> **Given request**
Print word for word the part of the listing below that opens with the line containing "Task: Click the" and closes with the line containing "Action: pyautogui.click(x=2125, y=331)", including both of those lines.

#### Stored rows ####

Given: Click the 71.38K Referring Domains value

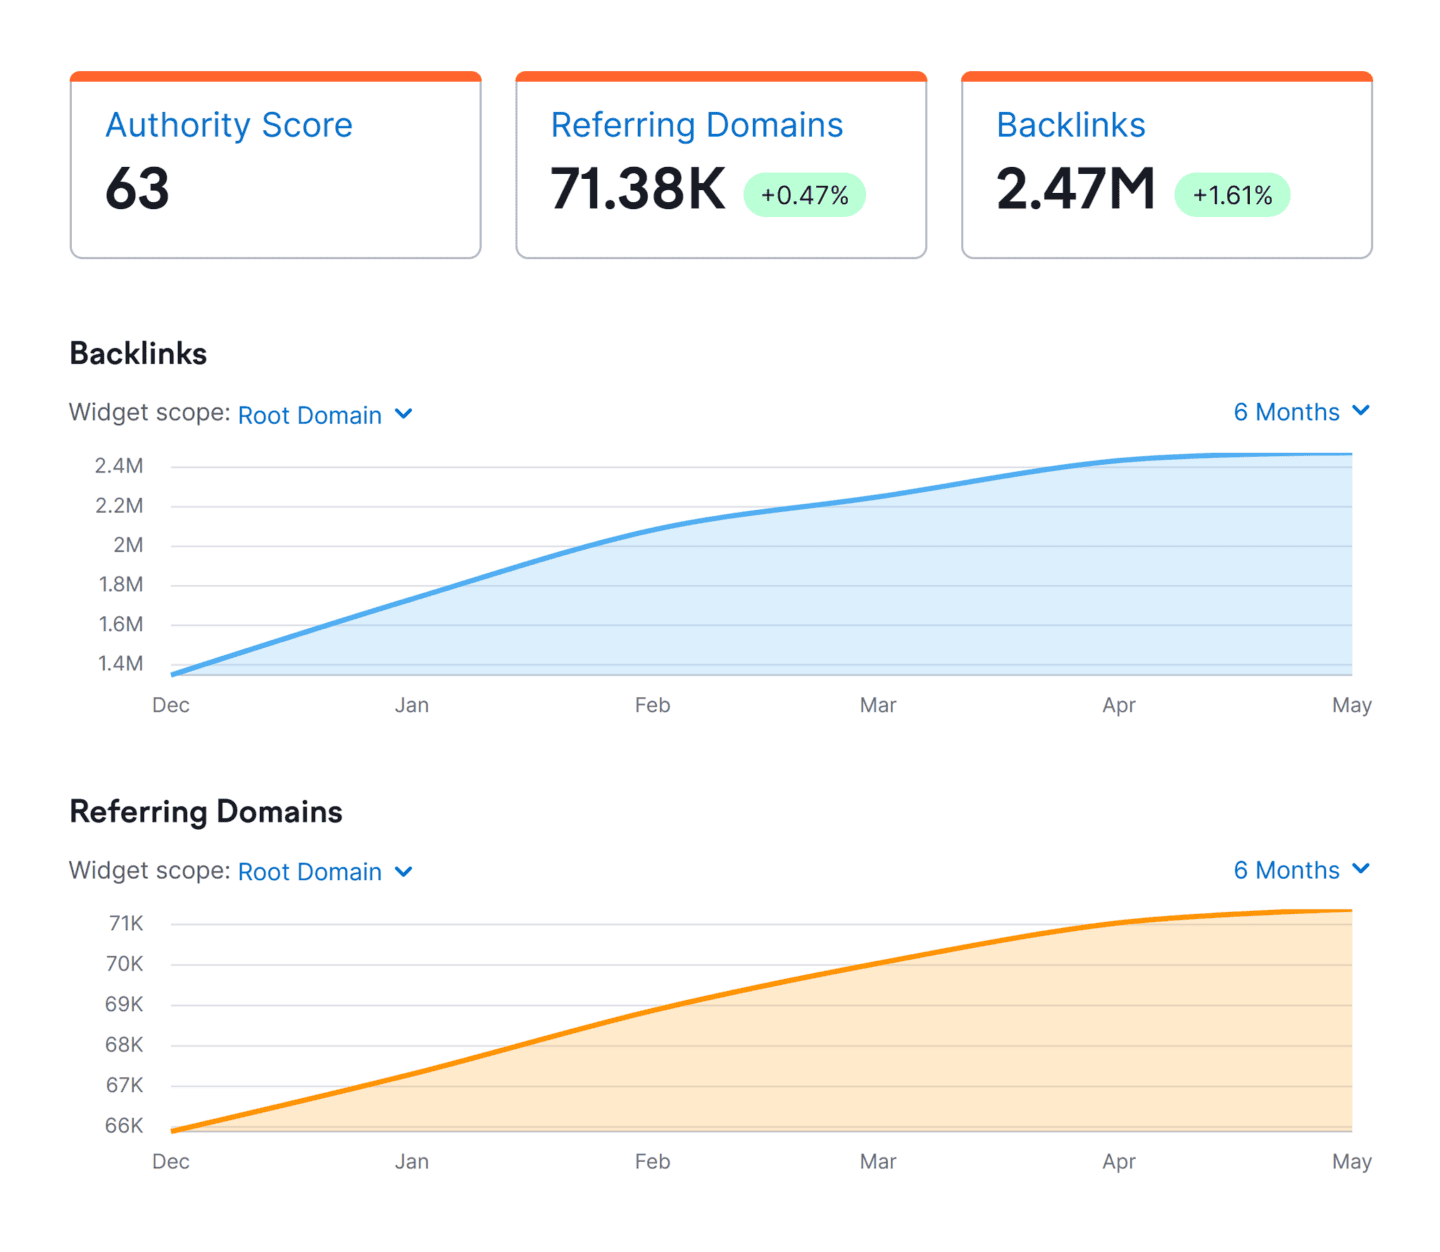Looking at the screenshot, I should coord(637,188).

####
#### Stored rows ####

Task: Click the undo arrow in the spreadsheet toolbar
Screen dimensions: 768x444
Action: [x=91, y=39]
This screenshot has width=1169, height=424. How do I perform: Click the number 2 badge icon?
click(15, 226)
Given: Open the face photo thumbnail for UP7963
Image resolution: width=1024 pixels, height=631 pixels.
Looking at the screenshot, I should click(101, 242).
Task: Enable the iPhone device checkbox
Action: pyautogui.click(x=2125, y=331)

####

> **Response**
Task: Click the undo arrow in the spreadsheet toolbar
Screen dimensions: 768x444
Action: [x=91, y=39]
This screenshot has width=1169, height=424. How do I perform: Click the number 2 badge icon?
click(15, 226)
Given: Open the face photo thumbnail for UP7963
Image resolution: width=1024 pixels, height=631 pixels.
Looking at the screenshot, I should click(101, 242).
Task: Enable the iPhone device checkbox
Action: pyautogui.click(x=2125, y=331)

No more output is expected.